This layer is the third layer of the OSI model, and it is the lowest layer that manages end to end transmission and provides services to the transport layer. The network layer’s primary role is to route the messages associated with the higher protocol layer above it and across the network (the network which links the distributed DTEs systems).
The Network Layer can operate both in a connectionless-mode as well as in a connectionoriented mode. In LANs, the frame is addressed and routed between nodes attached to the same LAN using their point of attachment address.
The network layer is also known as the inactive layer or Null layer because of its lack of functionality in local area networks. If the network comprises several interconnected networks instead of a single LAN, then the network layer protocol is more complicated. It is entirely a software layer.
The goal of network layer to support logical services to several users linked to multiple networks. Hence, the services supported should be autonomous of the basic technology. In this way, the client’s use of the service requires inconvenience with the network’s physical execution to send their messages.
The main functions implemented by the network layer are as follows −
Routing − When a packet influences the router's input connection, the router will transfer the packets to the router's output connection. For instance, should forward a packet from S1 to R1 to the next router, S2.
Logical Addressing − The data link layer executes the physical addressing, and the network layer performs logical addressing. It can use it to determine between source and destination system.
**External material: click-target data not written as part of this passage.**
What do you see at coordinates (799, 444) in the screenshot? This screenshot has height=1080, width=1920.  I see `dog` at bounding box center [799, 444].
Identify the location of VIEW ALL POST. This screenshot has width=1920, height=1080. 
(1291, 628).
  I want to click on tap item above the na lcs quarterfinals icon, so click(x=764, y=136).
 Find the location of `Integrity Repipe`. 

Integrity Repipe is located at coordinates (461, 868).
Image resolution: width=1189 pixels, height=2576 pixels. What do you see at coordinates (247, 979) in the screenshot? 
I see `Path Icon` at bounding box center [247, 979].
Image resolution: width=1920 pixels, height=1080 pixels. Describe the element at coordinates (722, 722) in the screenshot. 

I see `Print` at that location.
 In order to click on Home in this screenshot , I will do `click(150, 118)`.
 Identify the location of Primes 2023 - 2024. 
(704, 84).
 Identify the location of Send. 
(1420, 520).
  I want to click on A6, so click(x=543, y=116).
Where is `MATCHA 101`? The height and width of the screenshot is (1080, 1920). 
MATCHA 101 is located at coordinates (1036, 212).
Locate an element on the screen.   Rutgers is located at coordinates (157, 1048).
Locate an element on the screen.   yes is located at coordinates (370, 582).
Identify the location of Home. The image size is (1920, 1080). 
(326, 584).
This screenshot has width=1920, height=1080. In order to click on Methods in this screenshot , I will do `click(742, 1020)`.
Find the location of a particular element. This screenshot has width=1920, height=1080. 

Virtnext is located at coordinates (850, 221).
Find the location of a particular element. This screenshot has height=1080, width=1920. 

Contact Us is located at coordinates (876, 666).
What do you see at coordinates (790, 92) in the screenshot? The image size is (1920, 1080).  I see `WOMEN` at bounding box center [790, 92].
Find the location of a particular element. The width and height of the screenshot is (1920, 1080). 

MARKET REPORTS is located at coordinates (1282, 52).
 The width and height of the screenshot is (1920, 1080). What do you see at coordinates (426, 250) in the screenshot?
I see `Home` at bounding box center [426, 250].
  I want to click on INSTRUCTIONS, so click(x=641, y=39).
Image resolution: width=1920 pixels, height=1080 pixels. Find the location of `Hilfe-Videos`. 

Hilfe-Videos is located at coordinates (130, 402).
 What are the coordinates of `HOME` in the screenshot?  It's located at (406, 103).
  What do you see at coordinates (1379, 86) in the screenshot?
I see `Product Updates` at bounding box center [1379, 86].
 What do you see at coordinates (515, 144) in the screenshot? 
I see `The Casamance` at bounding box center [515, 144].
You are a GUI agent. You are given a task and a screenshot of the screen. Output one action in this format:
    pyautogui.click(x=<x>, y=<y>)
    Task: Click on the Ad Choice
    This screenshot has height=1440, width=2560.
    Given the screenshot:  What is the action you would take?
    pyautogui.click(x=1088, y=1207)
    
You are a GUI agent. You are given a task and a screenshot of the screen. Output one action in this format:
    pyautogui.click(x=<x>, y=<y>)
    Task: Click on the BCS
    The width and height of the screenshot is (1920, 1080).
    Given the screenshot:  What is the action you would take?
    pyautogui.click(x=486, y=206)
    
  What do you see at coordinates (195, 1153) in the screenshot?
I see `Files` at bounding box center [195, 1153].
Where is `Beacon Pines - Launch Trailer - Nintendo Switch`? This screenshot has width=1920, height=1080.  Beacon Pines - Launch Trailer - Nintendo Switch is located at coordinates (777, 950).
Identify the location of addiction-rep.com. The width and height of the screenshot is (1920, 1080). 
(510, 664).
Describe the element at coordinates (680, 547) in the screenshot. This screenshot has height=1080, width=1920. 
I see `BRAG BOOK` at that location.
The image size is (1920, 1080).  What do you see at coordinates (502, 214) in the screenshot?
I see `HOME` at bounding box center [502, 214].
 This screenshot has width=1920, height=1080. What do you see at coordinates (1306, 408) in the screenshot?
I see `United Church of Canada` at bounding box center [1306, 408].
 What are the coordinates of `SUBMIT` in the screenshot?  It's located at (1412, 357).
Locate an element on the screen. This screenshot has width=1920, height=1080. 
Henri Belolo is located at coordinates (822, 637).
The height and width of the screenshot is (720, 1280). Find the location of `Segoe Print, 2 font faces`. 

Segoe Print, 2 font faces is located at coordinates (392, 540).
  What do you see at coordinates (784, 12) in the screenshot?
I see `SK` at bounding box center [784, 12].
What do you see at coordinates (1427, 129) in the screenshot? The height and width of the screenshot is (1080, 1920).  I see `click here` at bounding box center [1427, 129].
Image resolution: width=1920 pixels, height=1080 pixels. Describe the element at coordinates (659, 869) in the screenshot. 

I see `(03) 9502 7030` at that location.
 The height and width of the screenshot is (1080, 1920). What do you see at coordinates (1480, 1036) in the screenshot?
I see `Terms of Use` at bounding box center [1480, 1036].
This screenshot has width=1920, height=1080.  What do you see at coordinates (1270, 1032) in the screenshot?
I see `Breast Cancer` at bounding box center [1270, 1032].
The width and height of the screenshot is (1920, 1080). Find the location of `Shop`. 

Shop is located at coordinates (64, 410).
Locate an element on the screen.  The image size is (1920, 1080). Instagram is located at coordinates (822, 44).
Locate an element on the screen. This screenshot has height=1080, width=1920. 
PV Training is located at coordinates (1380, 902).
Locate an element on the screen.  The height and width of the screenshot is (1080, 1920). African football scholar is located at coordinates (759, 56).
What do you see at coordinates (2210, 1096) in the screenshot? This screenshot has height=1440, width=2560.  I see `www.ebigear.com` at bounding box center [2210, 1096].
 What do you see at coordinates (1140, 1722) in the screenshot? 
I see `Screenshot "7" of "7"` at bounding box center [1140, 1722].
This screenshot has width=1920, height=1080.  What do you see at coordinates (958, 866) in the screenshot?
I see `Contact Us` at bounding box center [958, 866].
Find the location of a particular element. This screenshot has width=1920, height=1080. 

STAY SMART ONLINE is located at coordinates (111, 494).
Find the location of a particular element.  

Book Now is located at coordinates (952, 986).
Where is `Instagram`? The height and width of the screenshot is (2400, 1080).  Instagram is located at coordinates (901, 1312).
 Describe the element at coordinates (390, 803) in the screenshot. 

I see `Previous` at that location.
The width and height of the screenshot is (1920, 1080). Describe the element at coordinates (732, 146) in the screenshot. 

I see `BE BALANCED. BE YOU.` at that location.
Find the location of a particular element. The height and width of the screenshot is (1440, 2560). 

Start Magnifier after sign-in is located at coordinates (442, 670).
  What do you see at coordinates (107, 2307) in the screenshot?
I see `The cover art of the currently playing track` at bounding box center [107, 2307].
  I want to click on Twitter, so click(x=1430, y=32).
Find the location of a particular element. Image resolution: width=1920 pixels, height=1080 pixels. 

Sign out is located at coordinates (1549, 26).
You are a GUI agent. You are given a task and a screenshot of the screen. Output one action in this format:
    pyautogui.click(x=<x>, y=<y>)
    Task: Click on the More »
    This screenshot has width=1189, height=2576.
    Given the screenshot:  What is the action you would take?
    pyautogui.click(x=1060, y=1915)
Internetworking − This is the network layer’s central role that provides a logical connection between different networks types.
Fragmentation − Fragmentation breaks the packets into the minimal single data units that traverse through multiple networks.
Security services − The network layer offers security by utilizing a session element between the source and destination host. The network layer in the source host encodes the payloads of datagrams being transmitted to the destination host. In this layer, the destination host would then decode the payload.
Network Connection − When the Network layer receives a call request from the transport layer, it establishes a network connection across the subnetwork. For this, it makes use of data link connections. The end system’s network layer interacts with the network layer of the subnetwork access point for this purpose.
Error Detection − The network layer uses error detection functions to ensure that the quality of service provided over the network connection is maintained. Most of the errors are detected and corrected at the data link layer. The residual errors, Network Layer, notifies any. It relies on the quality of service provided, and the network layer incorporates the mechanism for error recovery.